== RECORDS SUPPLIED ==

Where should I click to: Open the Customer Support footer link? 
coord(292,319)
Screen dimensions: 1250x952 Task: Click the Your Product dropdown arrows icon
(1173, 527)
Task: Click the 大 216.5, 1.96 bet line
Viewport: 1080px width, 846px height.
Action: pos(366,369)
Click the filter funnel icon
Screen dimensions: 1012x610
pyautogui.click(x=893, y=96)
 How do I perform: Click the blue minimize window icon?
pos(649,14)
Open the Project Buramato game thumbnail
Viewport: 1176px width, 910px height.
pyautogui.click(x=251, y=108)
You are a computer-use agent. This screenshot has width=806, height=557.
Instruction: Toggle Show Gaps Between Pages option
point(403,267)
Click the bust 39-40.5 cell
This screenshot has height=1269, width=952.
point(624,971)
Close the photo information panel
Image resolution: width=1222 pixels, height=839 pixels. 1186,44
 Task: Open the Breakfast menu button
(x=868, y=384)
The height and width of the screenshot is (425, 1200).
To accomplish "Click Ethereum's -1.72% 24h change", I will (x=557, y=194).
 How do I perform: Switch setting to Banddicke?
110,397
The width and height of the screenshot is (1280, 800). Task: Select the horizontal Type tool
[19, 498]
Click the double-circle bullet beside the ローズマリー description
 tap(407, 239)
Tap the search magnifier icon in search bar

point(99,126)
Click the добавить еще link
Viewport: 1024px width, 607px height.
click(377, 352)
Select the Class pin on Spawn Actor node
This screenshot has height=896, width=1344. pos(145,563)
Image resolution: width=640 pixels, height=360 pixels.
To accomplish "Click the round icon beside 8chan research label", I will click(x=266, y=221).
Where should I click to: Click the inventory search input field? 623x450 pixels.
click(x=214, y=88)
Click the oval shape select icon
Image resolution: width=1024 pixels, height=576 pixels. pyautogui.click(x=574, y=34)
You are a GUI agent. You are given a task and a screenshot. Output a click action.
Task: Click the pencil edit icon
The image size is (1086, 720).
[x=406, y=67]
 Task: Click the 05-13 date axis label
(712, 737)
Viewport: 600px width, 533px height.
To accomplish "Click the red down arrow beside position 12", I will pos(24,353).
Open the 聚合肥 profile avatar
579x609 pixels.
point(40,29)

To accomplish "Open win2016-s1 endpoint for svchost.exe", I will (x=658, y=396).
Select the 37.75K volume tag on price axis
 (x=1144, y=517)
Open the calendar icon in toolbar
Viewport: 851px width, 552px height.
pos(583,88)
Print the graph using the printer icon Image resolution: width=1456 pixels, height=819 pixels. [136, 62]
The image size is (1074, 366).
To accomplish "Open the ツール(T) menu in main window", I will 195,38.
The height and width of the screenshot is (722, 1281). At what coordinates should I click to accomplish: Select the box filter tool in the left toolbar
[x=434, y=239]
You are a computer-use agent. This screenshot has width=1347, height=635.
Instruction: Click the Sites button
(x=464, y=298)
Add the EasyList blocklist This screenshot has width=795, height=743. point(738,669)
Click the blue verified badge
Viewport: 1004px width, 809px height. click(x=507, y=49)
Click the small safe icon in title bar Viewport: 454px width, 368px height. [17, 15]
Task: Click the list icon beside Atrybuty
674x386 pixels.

== PROBLEM STATEMENT ==
In the listing above, find the line with "Viewport: 1080px width, 846px height." and the line with "Open the Project Buramato game thumbnail"; set down exactly those two lines and every line between them, nothing more.

== ANSWER FOR THE TASK ==
Viewport: 1080px width, 846px height.
Action: pos(366,369)
Click the filter funnel icon
Screen dimensions: 1012x610
pyautogui.click(x=893, y=96)
 How do I perform: Click the blue minimize window icon?
pos(649,14)
Open the Project Buramato game thumbnail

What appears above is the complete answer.